__AIM__
Swap "yellow" for "amber" throughout the data below, leaving every other line unchanged.

__RECORDS SUPPLIED__
━━━━━━━━━━━━━━━━━━━━
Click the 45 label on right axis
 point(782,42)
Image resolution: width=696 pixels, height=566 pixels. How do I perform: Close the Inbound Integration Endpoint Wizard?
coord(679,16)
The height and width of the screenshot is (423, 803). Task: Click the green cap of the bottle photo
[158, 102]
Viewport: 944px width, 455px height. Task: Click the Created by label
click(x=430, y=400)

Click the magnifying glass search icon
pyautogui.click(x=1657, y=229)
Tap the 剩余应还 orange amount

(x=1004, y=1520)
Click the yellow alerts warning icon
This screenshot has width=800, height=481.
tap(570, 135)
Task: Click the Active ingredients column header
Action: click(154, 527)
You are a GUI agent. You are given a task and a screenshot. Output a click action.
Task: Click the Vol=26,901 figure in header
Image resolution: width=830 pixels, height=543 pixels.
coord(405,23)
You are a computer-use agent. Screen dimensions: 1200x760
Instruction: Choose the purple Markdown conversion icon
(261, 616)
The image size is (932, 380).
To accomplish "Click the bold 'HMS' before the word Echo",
━━━━━━━━━━━━━━━━━━━━
__SOLUTION TO THIS TASK__
Click the 45 label on right axis
 point(782,42)
Image resolution: width=696 pixels, height=566 pixels. How do I perform: Close the Inbound Integration Endpoint Wizard?
coord(679,16)
The height and width of the screenshot is (423, 803). Task: Click the green cap of the bottle photo
[158, 102]
Viewport: 944px width, 455px height. Task: Click the Created by label
click(x=430, y=400)

Click the magnifying glass search icon
pyautogui.click(x=1657, y=229)
Tap the 剩余应还 orange amount

(x=1004, y=1520)
Click the amber alerts warning icon
This screenshot has width=800, height=481.
tap(570, 135)
Task: Click the Active ingredients column header
Action: click(154, 527)
You are a GUI agent. You are given a task and a screenshot. Output a click action.
Task: Click the Vol=26,901 figure in header
Image resolution: width=830 pixels, height=543 pixels.
coord(405,23)
You are a computer-use agent. Screen dimensions: 1200x760
Instruction: Choose the purple Markdown conversion icon
(261, 616)
The image size is (932, 380).
To accomplish "Click the bold 'HMS' before the word Echo",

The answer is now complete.